Emotional abuse is said to be more harmful than physical abuse because it cuts to the very core of a person’s self-esteem. It can cripple the victim in far more ways than physical abuse. Physical wounds heal. But emotional wounds cut deep.
Emotional abuse cuts to the core of a person because the behaviors are more subtle. Being told you’re ugly, that no one else could possibly love you, that you’re a deadbeat parent, and that you can’t do anything right is more about sabotaging the victim’s spirit and inner self.
What are the Signs of Emotional Abuse in a relationship?
You show off a new dress to your spouse. You picked it out because red is your favorite color. He says, “It flatters on you, but you always looked good in blue.
Do you consider it as an abusive comment? Not if it’s said in a loving gesture!
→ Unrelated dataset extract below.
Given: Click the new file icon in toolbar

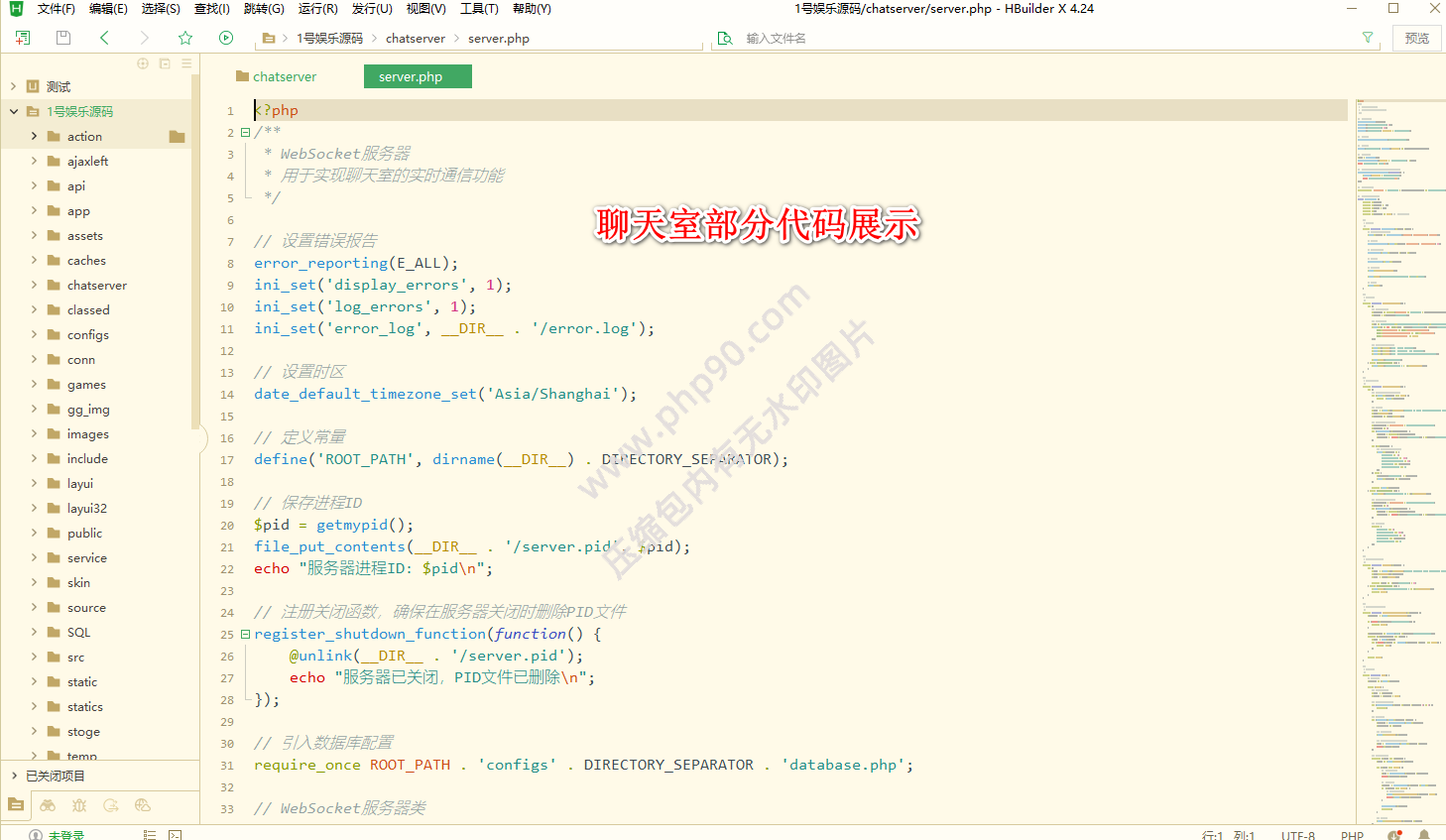Looking at the screenshot, I should pyautogui.click(x=23, y=38).
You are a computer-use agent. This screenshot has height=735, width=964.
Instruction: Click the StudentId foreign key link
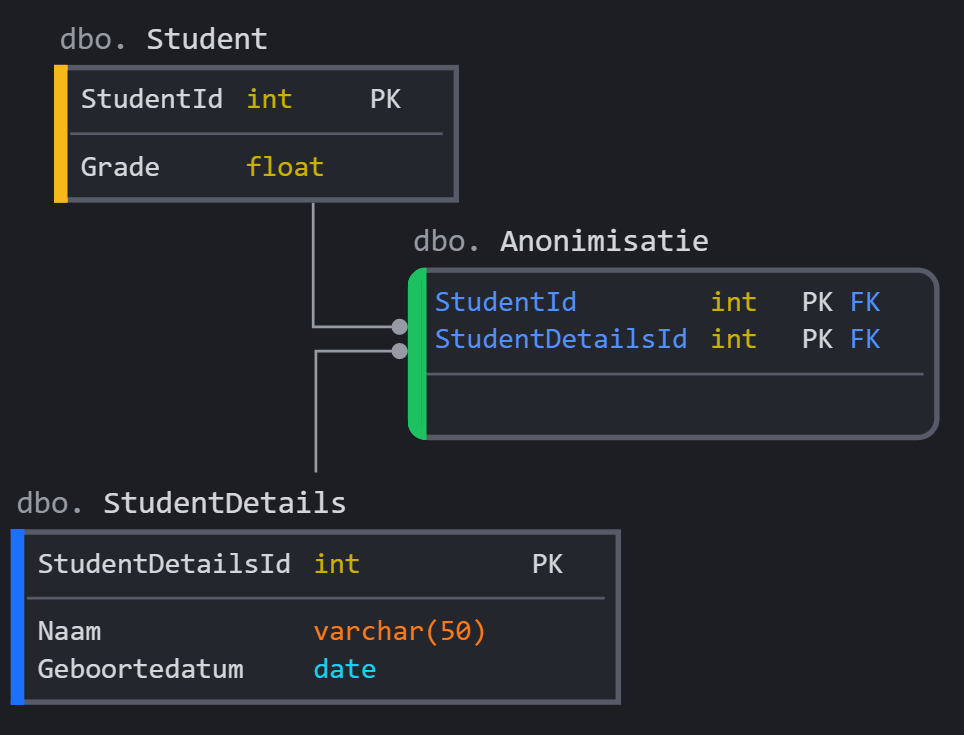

But if your spouse said something like, “Well, why do you pick THAT dress? I guess you do. if you like that sort of thing.”
Do you consider it as an abusive comment? Absolutely YES.
What’s the difference between these two statements? The differences are three-fold, tone of voice, words actually spoken, and body language. The second statement also carries a degrading undertone.
We all exhibit these behaviors on some level at points in our lives. But what makes the relationship abusive is the habitual nature of the behaviors. It happens on a continual basis and forms a pattern.
The abuser is seen as more dominant in the relationship. This person will control you through behaviors, actions, and words to erode your self-esteem, confidence, self-worth, trust (in yourself and in others), and your emotional stability.
Even non-verbal behaviors like heavy sighs, eye-rolling, disgusted glances, giving the cold shoulder, slamming doors, banging cups around, and punching holes in the walls can be considered abusive.
Below is a list of things that are experienced and felt like a victim of emotional abuse and domestic violence.
- Living in fear of partner.
- You feel so alone.
- Feel like your opinions never matter.
- Walking on eggshells, being extra careful about what should be said or did.
- Feel humiliated and degraded during the many times.
- Feel such shame when your mistakes are pointed out.
- You feel so unwanted and unlovable.
- Never feel appreciated for your hard work.
- Feel criticism for the smallest things.
- You are blamed for things that went wrong.
- Feel like a slave.
- You are accused of things, like cheating.
- Never feel validated. Your feelings are always dismissed.
Emotional abuse most often is easiest to detect when witnessed. You might not be aware that you have seen it happening. It can include intimidation, humiliation, ridicule, threats, controlling behavior, and isolation. It also can involve ignoring the person and not giving them attention on purpose, such as for punishment.
Being able to recognize abusive behaviors is the first step towards ending the relationship, and beginning your healing and recovery. If you recognize these signs, I urge you to reach out. There is help out there.